» **TEXT UNDER STUDY**
::::::::

Severely understaffed and underfunded, the Dr. Juan A. Rivero Zoo in Mayaguez is hanging by a string.

Puerto Ricans aren’t the only ones feeling the bite of the island’s ongoing economic crisis, with animals in one of its largest zoos struggling to survive.

Severely understaffed and underfunded, the Dr. Juan A. Rivero Zoo in Mayaguez is hanging by a string. The 45-acre zoo has been issued dozens of violations from the U.S. Department of Agriculture, citing deteriorating exhibits and poor conditions.

“It makes you want to cry,” animal rights activist Susan Soltero told the Associated Press.

“This is unacceptable to me as a human being.”

Among the citations listed are animals living in confined spaces, limited working fans for deer and camels, expired food and medicines and a tiger that was underweight and had gone without a medical exam or lab test for two years.

According to a recent report from the USDA, the tiger was suffering from kidney failure and other health problems and was euthanized in June. That same month, five lion cubs also died.

Puerto Rican park officials cite declining public funds as one of the main problems behind the zoo’s dilapidated conditions. Since its 2016 implementation, the Puerto Rico Oversight, Management, and Economic Stability Act, or PROMESA, has ushered in neoliberal austerity policies intended to “save” Puerto Rico from its over US$73 billion debt.

::::::::

» **SUPPLIED DATA**

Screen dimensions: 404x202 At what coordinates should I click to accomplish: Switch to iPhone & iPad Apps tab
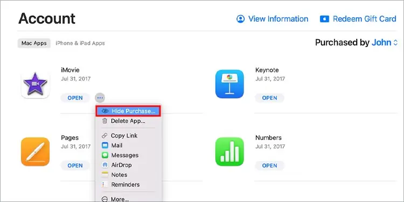coord(80,43)
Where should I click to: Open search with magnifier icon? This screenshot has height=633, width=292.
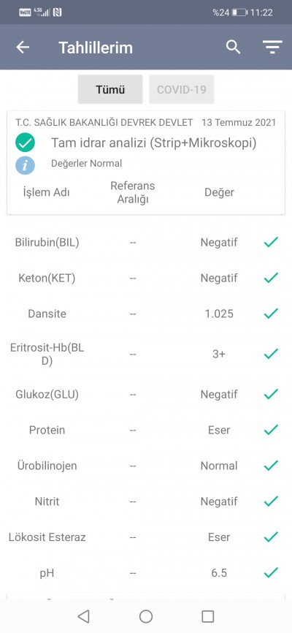coord(233,47)

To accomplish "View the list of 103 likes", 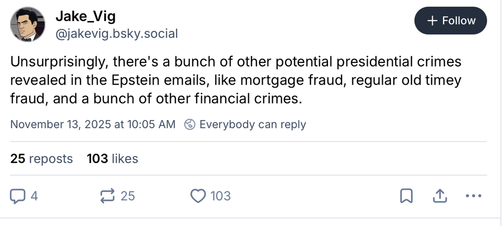I will 113,159.
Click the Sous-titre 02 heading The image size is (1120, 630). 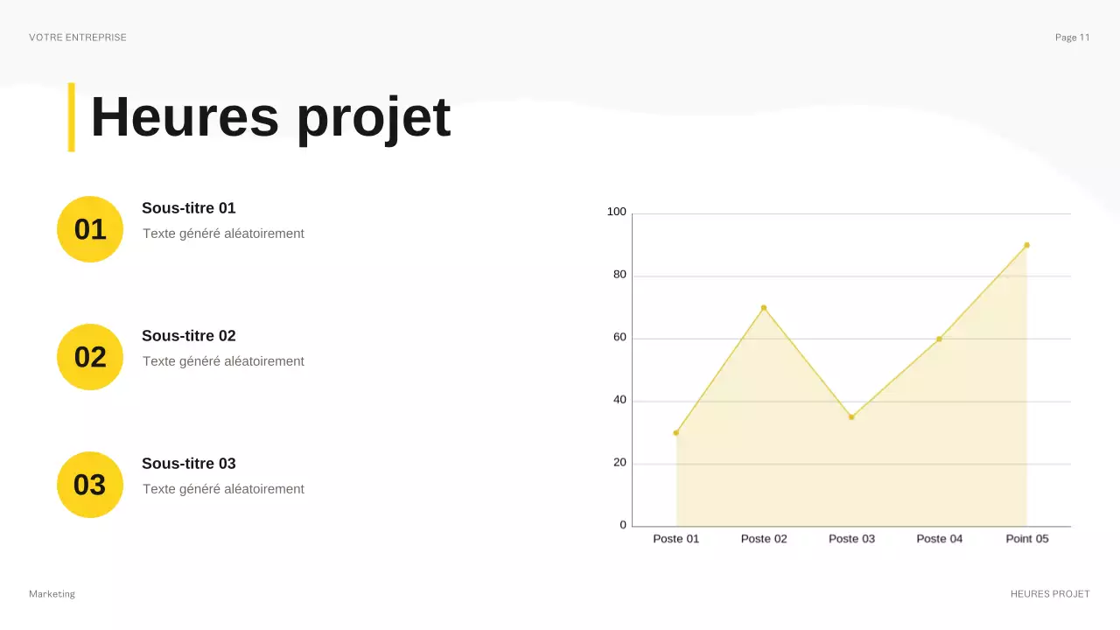click(189, 336)
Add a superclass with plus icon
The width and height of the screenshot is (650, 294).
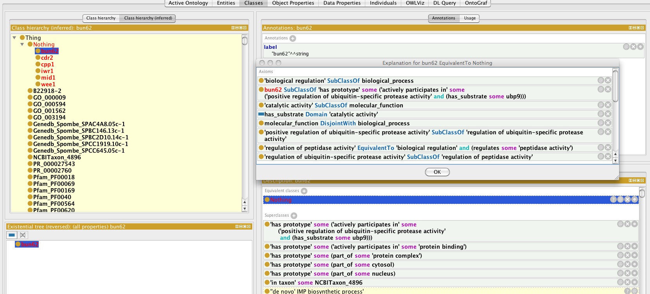click(294, 216)
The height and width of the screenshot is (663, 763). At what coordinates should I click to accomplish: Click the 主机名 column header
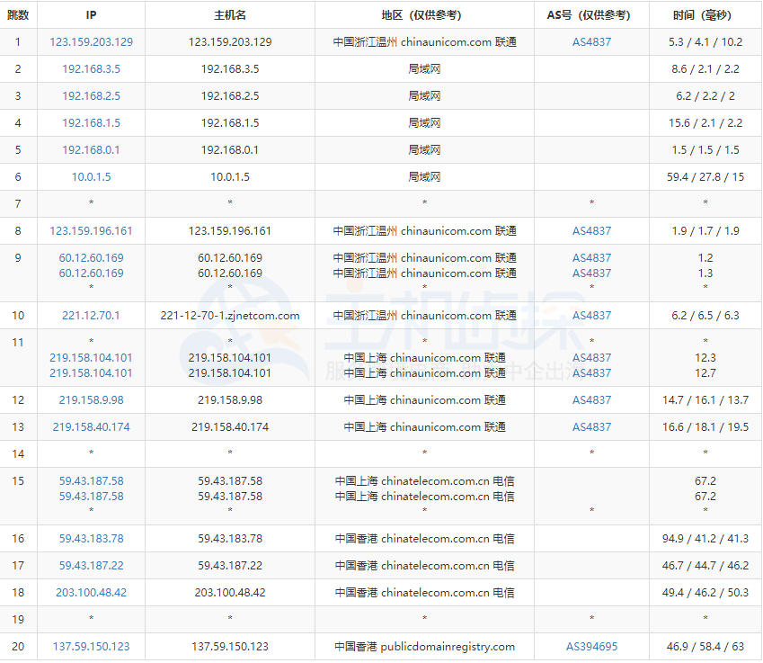coord(230,14)
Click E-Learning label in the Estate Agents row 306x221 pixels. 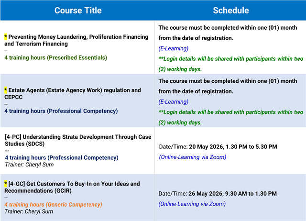173,101
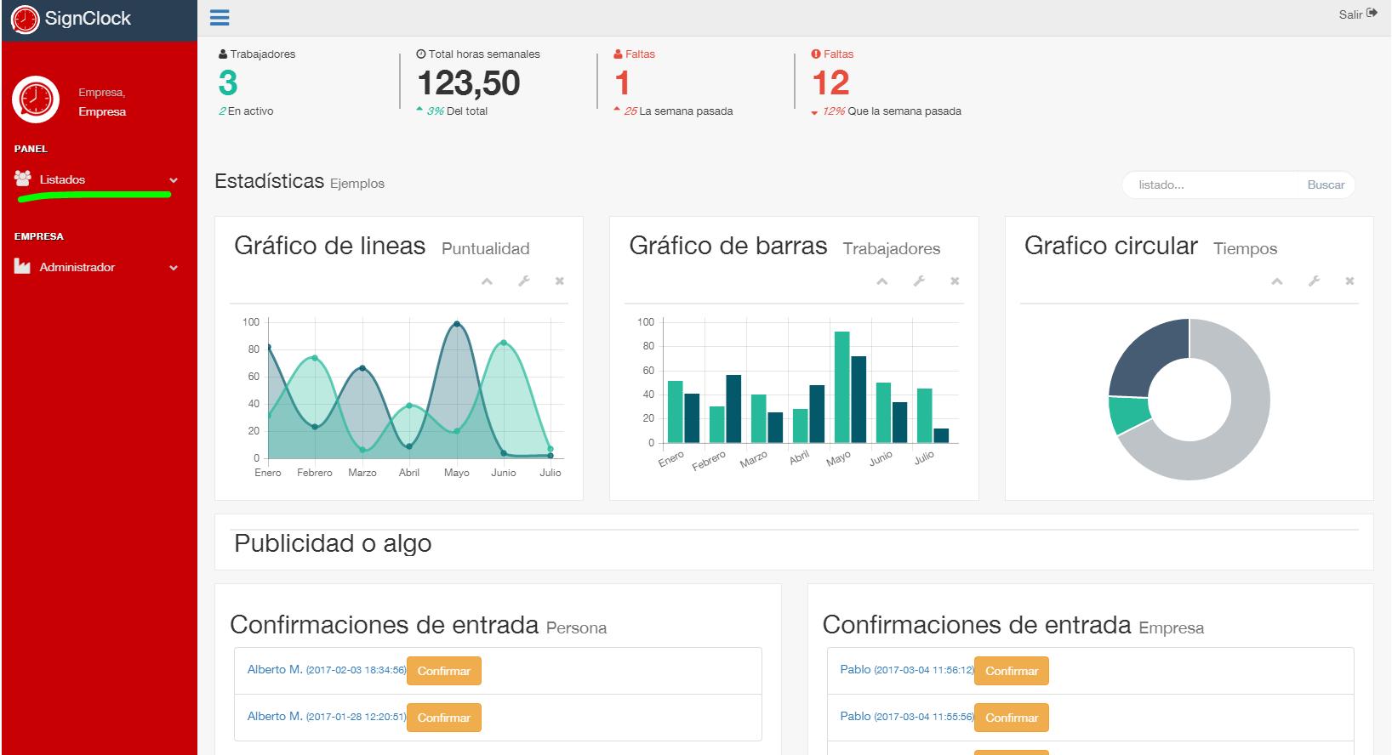The height and width of the screenshot is (755, 1392).
Task: Open wrench settings on Grafico circular panel
Action: [x=1314, y=281]
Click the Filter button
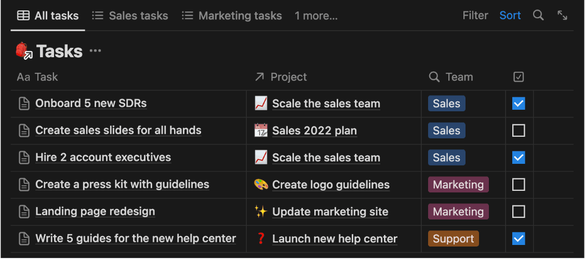Viewport: 585px width, 259px height. pos(475,16)
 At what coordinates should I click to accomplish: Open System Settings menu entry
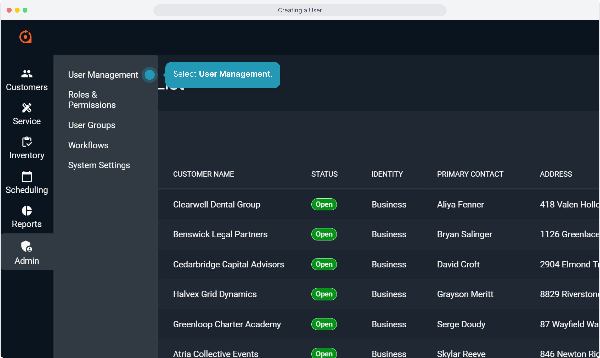[99, 165]
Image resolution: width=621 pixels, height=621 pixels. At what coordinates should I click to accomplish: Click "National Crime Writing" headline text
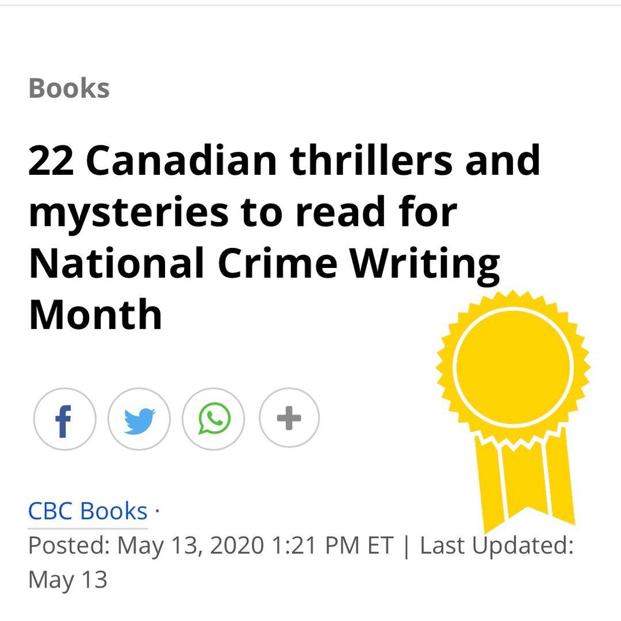(264, 263)
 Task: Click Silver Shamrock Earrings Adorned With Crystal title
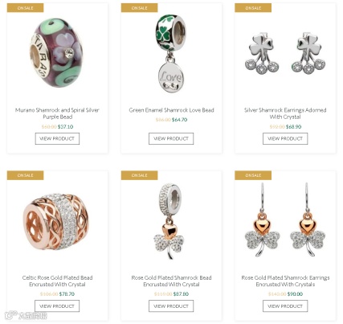[285, 113]
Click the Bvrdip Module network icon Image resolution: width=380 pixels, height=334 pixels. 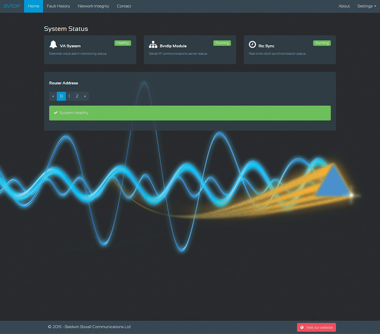[x=153, y=45]
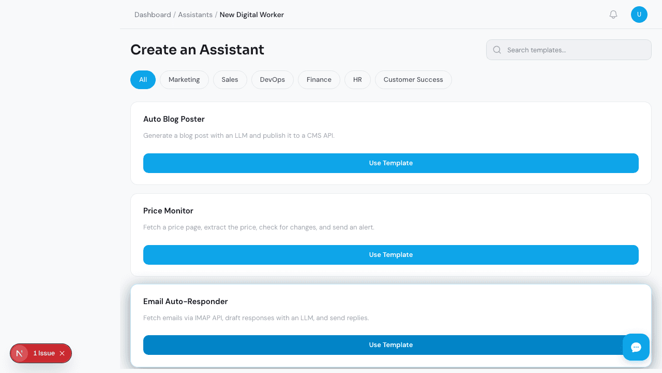Use the Auto Blog Poster template

(x=390, y=163)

::::::::

» **PROMPT**
Print the zoo article above from "Puerto Ricans aren’t" to "and poor conditions.", word for word.

» **EXPECTED OUTPUT**
Puerto Ricans aren’t the only ones feeling the bite of the island’s ongoing economic crisis, with animals in one of its largest zoos struggling to survive.

Severely understaffed and underfunded, the Dr. Juan A. Rivero Zoo in Mayaguez is hanging by a string. The 45-acre zoo has been issued dozens of violations from the U.S. Department of Agriculture, citing deteriorating exhibits and poor conditions.